Text section
----------------------------------------

There are three classes of companies that outsource machining work and they’re commonly referred to as Tier 1 – original equipment manufacturers, Tier 2 – direct suppliers of components and assemblies to those OEMs (Tier 2 can also be OEMs), and Tier 3 – suppliers of components and value-added services to Tier 2. We’ll address all of them in this article as well as how to get in front of them. Read this article all the way to the end, and you're guaranteed to be in a better position for growth than when you started! If you'd prefer a live explanation from an expert that understands manufacturing procurement and has over a decade of producing huge wins for machine shops that want growth, just schedule a call with the link below:
The most common type of company that outsources machining work or contracts machine shops will be manufacturers who produce assemblies that go into final products. The manufacturers we will discuss are distinguished by the tier of the supply chain they exist in. The first is what we call a Tier 1 manufacturer. These manufacturers might include companies like Boeing, Ford, or others. We can further divide these Tier 1 manufacturers into the categories of large global OEMs and smaller OEMs. The reason we need to make this distinction is that global OEMs often have the strictest requirements for their suppliers. For example, Boeing will likely require suppliers to have an AS9100 certification, be ITAR registered, and perhaps NADCAP accredited. Most of you reading this article will have a difficult time achieving all these requirements, but the good news is that the techniques you’ll use to get this tier 1 type of customer is going to be similar to the method of getting in front of smaller OEMs and Tier 2 manufacturers.
Your smaller Tier 1 manufacturers are the second class of company that outsources machining work, and while I realize that “smaller” is sort of a loose term, we’d characterize these companies as niche machinery or capital-intensive equipment manufacturers. These companies will often require an ISO 9001 certification, but many times will not.
The second major class of companies that outsource machining work will be your Tier 2 manufacturers. These companies work directly beneath your large OEMs to provide components for everything from aircraft landing gear to munitions, to engine blocks. These Tier 2 suppliers will be your easiest target for gaining machining work.
These components are often highly specialized and require expertise that OEMs may not have in-house, leading to strategic partnerships with manufacturers who specialize in these areas. By the same token, these specialized manufacturers may not have in-house resources to produce every part of those assemblies, and that’s where you come in.
Tier 3 manufacturers are your next class of company that may be a source of overflow machining work. This company could be a large machining operation that does not have the capacity to complete all machining work in-house. They could also for example be a die caster or stamping operation that needs finished machining before they can send the parts to their Tier 1 or Tier two contractor.

----------------------------------------

Records supplied
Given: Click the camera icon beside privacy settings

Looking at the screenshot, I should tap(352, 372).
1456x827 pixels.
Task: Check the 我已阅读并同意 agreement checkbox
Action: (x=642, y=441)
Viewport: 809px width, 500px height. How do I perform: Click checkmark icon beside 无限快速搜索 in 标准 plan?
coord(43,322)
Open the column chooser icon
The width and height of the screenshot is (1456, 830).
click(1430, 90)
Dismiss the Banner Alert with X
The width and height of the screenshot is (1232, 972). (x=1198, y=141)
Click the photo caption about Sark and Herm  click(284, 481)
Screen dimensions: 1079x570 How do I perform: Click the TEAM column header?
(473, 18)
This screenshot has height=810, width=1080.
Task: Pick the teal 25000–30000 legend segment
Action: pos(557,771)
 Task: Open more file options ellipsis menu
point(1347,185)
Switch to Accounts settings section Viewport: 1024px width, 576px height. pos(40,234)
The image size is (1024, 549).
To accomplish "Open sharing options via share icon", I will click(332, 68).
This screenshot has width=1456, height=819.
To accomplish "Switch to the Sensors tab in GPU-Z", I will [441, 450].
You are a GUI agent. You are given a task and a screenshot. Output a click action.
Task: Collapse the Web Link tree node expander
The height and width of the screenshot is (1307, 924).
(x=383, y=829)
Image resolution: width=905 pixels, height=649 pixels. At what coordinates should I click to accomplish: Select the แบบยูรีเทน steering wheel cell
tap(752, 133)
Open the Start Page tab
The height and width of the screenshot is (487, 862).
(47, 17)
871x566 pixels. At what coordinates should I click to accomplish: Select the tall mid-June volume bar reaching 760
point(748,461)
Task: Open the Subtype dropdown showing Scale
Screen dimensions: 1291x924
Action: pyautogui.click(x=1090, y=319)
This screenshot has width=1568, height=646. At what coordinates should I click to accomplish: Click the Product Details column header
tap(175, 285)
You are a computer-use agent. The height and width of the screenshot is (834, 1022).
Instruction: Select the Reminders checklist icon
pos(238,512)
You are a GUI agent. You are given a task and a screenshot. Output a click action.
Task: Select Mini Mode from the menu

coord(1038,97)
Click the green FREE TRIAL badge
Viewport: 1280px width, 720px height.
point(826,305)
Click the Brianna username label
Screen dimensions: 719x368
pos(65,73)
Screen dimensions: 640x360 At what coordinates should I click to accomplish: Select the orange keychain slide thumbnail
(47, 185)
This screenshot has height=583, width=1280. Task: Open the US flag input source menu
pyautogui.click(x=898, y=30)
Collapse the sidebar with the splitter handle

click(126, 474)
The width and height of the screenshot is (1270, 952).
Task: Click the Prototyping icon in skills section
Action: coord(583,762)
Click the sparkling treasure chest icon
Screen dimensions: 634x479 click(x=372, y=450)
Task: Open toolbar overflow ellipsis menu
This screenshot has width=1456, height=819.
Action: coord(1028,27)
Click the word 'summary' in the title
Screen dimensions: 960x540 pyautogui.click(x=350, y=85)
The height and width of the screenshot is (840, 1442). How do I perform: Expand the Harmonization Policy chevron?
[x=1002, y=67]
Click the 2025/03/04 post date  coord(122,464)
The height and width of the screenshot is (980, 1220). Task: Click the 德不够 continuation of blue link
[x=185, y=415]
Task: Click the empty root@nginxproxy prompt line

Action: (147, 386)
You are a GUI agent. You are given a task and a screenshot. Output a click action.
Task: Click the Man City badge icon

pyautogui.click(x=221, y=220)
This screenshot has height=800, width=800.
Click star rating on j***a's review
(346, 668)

----------------------------------------

Job
In the text on companies that outsource machining work, which tier of manufacturers is identified as the easiest target for gaining machining work?

Written answer
Tier 2 manufacturers.